#### Your task
Repeat the data exactly, please.

Saved data entries:
======

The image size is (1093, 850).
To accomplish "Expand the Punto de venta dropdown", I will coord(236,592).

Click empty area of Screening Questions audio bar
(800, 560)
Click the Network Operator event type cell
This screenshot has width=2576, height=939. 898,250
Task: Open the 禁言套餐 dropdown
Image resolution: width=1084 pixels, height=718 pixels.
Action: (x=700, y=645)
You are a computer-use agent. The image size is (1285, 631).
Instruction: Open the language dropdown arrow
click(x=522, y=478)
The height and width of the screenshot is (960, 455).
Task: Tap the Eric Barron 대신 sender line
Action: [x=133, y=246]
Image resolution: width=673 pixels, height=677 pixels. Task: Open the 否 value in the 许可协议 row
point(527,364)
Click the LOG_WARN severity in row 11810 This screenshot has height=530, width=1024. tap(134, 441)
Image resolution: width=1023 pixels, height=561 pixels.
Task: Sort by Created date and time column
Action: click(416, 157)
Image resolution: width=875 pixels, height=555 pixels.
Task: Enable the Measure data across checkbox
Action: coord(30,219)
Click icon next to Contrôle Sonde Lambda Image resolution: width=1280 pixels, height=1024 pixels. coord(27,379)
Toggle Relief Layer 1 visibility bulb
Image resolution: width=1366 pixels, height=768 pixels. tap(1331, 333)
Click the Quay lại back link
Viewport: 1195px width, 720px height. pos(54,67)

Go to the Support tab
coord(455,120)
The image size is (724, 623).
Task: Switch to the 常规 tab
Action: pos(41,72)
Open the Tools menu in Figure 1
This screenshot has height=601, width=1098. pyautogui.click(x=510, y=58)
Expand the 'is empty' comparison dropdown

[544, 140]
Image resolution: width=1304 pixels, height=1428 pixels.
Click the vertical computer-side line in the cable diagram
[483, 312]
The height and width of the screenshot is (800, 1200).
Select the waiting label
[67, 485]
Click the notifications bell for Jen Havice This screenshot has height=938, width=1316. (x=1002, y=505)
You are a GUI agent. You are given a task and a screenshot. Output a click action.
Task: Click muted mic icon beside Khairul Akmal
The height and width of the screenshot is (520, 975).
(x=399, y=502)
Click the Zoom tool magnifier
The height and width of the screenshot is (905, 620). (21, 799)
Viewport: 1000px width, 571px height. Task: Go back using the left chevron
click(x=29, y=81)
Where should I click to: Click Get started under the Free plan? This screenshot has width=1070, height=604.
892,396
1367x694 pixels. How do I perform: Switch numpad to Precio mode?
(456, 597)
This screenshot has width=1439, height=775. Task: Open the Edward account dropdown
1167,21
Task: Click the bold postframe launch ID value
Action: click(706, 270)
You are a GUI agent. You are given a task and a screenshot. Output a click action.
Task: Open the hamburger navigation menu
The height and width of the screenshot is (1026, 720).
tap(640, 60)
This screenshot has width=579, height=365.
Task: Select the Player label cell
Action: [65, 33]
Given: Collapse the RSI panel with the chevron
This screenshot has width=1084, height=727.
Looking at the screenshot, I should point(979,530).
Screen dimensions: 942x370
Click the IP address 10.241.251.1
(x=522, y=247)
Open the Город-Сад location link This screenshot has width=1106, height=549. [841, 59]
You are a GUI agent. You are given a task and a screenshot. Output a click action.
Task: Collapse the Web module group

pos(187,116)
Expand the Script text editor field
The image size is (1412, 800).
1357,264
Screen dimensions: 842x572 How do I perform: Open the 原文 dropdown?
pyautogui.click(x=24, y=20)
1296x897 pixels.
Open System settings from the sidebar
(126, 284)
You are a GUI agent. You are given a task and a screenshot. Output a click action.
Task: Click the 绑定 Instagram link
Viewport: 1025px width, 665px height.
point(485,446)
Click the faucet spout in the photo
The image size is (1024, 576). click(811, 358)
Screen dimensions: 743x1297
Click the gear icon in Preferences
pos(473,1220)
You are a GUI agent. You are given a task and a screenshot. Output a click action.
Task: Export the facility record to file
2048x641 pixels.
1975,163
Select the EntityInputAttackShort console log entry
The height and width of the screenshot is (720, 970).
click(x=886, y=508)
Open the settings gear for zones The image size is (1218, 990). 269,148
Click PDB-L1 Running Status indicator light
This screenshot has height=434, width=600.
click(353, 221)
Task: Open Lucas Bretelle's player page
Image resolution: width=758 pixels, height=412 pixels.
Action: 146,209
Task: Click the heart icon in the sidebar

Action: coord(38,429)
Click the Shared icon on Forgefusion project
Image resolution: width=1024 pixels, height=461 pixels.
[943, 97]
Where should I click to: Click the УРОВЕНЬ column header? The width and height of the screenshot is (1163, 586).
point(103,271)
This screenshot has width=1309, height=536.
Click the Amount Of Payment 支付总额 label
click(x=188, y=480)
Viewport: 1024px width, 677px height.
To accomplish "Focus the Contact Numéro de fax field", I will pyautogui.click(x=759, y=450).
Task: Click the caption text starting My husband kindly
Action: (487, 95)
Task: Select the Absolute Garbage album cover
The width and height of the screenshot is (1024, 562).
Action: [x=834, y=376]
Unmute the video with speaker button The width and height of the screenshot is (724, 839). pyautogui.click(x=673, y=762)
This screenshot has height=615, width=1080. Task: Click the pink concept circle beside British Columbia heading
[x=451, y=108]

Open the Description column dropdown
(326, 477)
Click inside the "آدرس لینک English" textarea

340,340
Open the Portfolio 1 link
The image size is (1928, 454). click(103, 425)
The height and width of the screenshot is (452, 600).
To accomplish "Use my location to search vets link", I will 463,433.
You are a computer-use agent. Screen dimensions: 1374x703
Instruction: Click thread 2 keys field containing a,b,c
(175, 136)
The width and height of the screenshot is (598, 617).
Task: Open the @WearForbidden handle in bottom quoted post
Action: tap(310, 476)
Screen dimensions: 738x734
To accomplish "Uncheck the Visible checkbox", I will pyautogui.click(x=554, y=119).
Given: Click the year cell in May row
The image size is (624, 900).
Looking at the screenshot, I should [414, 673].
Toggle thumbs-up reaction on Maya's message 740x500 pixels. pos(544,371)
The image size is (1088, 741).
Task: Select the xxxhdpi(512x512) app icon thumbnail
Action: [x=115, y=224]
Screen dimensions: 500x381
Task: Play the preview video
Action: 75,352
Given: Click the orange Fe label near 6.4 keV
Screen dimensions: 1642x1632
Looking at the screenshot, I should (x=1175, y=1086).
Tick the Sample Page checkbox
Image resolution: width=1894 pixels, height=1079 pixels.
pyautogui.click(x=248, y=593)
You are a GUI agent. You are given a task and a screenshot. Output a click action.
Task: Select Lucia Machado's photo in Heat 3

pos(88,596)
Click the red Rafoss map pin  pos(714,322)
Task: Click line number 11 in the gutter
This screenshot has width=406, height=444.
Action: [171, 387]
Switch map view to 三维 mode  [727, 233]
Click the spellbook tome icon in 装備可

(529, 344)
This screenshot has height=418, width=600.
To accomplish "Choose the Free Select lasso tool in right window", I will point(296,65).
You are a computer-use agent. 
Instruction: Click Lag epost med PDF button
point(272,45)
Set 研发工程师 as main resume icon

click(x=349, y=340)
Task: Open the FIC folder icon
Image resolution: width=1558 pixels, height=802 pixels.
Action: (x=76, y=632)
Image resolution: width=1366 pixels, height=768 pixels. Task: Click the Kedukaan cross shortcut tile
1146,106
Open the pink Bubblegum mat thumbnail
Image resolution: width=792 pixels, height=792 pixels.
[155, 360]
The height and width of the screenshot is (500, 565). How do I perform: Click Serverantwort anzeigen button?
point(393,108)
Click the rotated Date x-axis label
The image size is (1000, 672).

======

#### Your solution
The image size is (1093, 850).
To accomplish "Expand the Punto de venta dropdown", I will coord(236,592).

Click empty area of Screening Questions audio bar
(800, 560)
Click the Network Operator event type cell
This screenshot has width=2576, height=939. 898,250
Task: Open the 禁言套餐 dropdown
Image resolution: width=1084 pixels, height=718 pixels.
Action: (x=700, y=645)
You are a computer-use agent. The image size is (1285, 631).
Instruction: Open the language dropdown arrow
click(x=522, y=478)
The height and width of the screenshot is (960, 455).
Task: Tap the Eric Barron 대신 sender line
Action: [x=133, y=246]
Image resolution: width=673 pixels, height=677 pixels. Task: Open the 否 value in the 许可协议 row
point(527,364)
Click the LOG_WARN severity in row 11810 This screenshot has height=530, width=1024. tap(134, 441)
Image resolution: width=1023 pixels, height=561 pixels.
Task: Sort by Created date and time column
Action: click(416, 157)
Image resolution: width=875 pixels, height=555 pixels.
Task: Enable the Measure data across checkbox
Action: coord(30,219)
Click icon next to Contrôle Sonde Lambda Image resolution: width=1280 pixels, height=1024 pixels. coord(27,379)
Toggle Relief Layer 1 visibility bulb
Image resolution: width=1366 pixels, height=768 pixels. tap(1331, 333)
Click the Quay lại back link
Viewport: 1195px width, 720px height. pos(54,67)

Go to the Support tab
coord(455,120)
The image size is (724, 623).
Task: Switch to the 常规 tab
Action: pos(41,72)
Open the Tools menu in Figure 1
This screenshot has height=601, width=1098. pyautogui.click(x=510, y=58)
Expand the 'is empty' comparison dropdown

[544, 140]
Image resolution: width=1304 pixels, height=1428 pixels.
Click the vertical computer-side line in the cable diagram
[483, 312]
The height and width of the screenshot is (800, 1200).
Select the waiting label
[67, 485]
Click the notifications bell for Jen Havice This screenshot has height=938, width=1316. (x=1002, y=505)
You are a GUI agent. You are given a task and a screenshot. Output a click action.
Task: Click muted mic icon beside Khairul Akmal
The height and width of the screenshot is (520, 975).
(x=399, y=502)
Click the Zoom tool magnifier
The height and width of the screenshot is (905, 620). (21, 799)
Viewport: 1000px width, 571px height. Task: Go back using the left chevron
click(x=29, y=81)
Where should I click to: Click Get started under the Free plan? This screenshot has width=1070, height=604.
892,396
1367x694 pixels. How do I perform: Switch numpad to Precio mode?
(456, 597)
This screenshot has width=1439, height=775. Task: Open the Edward account dropdown
1167,21
Task: Click the bold postframe launch ID value
Action: click(706, 270)
You are a GUI agent. You are given a task and a screenshot. Output a click action.
Task: Open the hamburger navigation menu
The height and width of the screenshot is (1026, 720).
tap(640, 60)
This screenshot has width=579, height=365.
Task: Select the Player label cell
Action: [65, 33]
Given: Collapse the RSI panel with the chevron
This screenshot has width=1084, height=727.
Looking at the screenshot, I should point(979,530).
Screen dimensions: 942x370
Click the IP address 10.241.251.1
(x=522, y=247)
Open the Город-Сад location link This screenshot has width=1106, height=549. [841, 59]
You are a GUI agent. You are given a task and a screenshot. Output a click action.
Task: Collapse the Web module group

pos(187,116)
Expand the Script text editor field
The image size is (1412, 800).
1357,264
Screen dimensions: 842x572 How do I perform: Open the 原文 dropdown?
pyautogui.click(x=24, y=20)
1296x897 pixels.
Open System settings from the sidebar
(126, 284)
You are a GUI agent. You are given a task and a screenshot. Output a click action.
Task: Click the 绑定 Instagram link
Viewport: 1025px width, 665px height.
point(485,446)
Click the faucet spout in the photo
The image size is (1024, 576). click(811, 358)
Screen dimensions: 743x1297
Click the gear icon in Preferences
pos(473,1220)
You are a GUI agent. You are given a task and a screenshot. Output a click action.
Task: Export the facility record to file
2048x641 pixels.
1975,163
Select the EntityInputAttackShort console log entry
The height and width of the screenshot is (720, 970).
click(x=886, y=508)
Open the settings gear for zones The image size is (1218, 990). 269,148
Click PDB-L1 Running Status indicator light
This screenshot has height=434, width=600.
click(353, 221)
Task: Open Lucas Bretelle's player page
Image resolution: width=758 pixels, height=412 pixels.
Action: 146,209
Task: Click the heart icon in the sidebar

Action: coord(38,429)
Click the Shared icon on Forgefusion project
Image resolution: width=1024 pixels, height=461 pixels.
[943, 97]
Where should I click to: Click the УРОВЕНЬ column header? The width and height of the screenshot is (1163, 586).
point(103,271)
This screenshot has width=1309, height=536.
Click the Amount Of Payment 支付总额 label
click(x=188, y=480)
Viewport: 1024px width, 677px height.
To accomplish "Focus the Contact Numéro de fax field", I will pyautogui.click(x=759, y=450).
Task: Click the caption text starting My husband kindly
Action: (487, 95)
Task: Select the Absolute Garbage album cover
The width and height of the screenshot is (1024, 562).
Action: [x=834, y=376]
Unmute the video with speaker button The width and height of the screenshot is (724, 839). pyautogui.click(x=673, y=762)
This screenshot has height=615, width=1080. Task: Click the pink concept circle beside British Columbia heading
[x=451, y=108]

Open the Description column dropdown
(326, 477)
Click inside the "آدرس لینک English" textarea

340,340
Open the Portfolio 1 link
The image size is (1928, 454). click(103, 425)
The height and width of the screenshot is (452, 600).
To accomplish "Use my location to search vets link", I will 463,433.
You are a computer-use agent. Screen dimensions: 1374x703
Instruction: Click thread 2 keys field containing a,b,c
(175, 136)
The width and height of the screenshot is (598, 617).
Task: Open the @WearForbidden handle in bottom quoted post
Action: tap(310, 476)
Screen dimensions: 738x734
To accomplish "Uncheck the Visible checkbox", I will pyautogui.click(x=554, y=119).
Given: Click the year cell in May row
The image size is (624, 900).
Looking at the screenshot, I should [414, 673].
Toggle thumbs-up reaction on Maya's message 740x500 pixels. pos(544,371)
The image size is (1088, 741).
Task: Select the xxxhdpi(512x512) app icon thumbnail
Action: [x=115, y=224]
Screen dimensions: 500x381
Task: Play the preview video
Action: 75,352
Given: Click the orange Fe label near 6.4 keV
Screen dimensions: 1642x1632
Looking at the screenshot, I should (x=1175, y=1086).
Tick the Sample Page checkbox
Image resolution: width=1894 pixels, height=1079 pixels.
pyautogui.click(x=248, y=593)
You are a GUI agent. You are given a task and a screenshot. Output a click action.
Task: Select Lucia Machado's photo in Heat 3

pos(88,596)
Click the red Rafoss map pin  pos(714,322)
Task: Click line number 11 in the gutter
This screenshot has width=406, height=444.
Action: [171, 387]
Switch map view to 三维 mode  [727, 233]
Click the spellbook tome icon in 装備可

(529, 344)
This screenshot has height=418, width=600.
To accomplish "Choose the Free Select lasso tool in right window", I will point(296,65).
You are a computer-use agent. 
Instruction: Click Lag epost med PDF button
point(272,45)
Set 研发工程师 as main resume icon

click(x=349, y=340)
Task: Open the FIC folder icon
Image resolution: width=1558 pixels, height=802 pixels.
Action: (x=76, y=632)
Image resolution: width=1366 pixels, height=768 pixels. Task: Click the Kedukaan cross shortcut tile
1146,106
Open the pink Bubblegum mat thumbnail
Image resolution: width=792 pixels, height=792 pixels.
[155, 360]
The height and width of the screenshot is (500, 565). How do I perform: Click Serverantwort anzeigen button?
point(393,108)
Click the rotated Date x-axis label
The image size is (1000, 672).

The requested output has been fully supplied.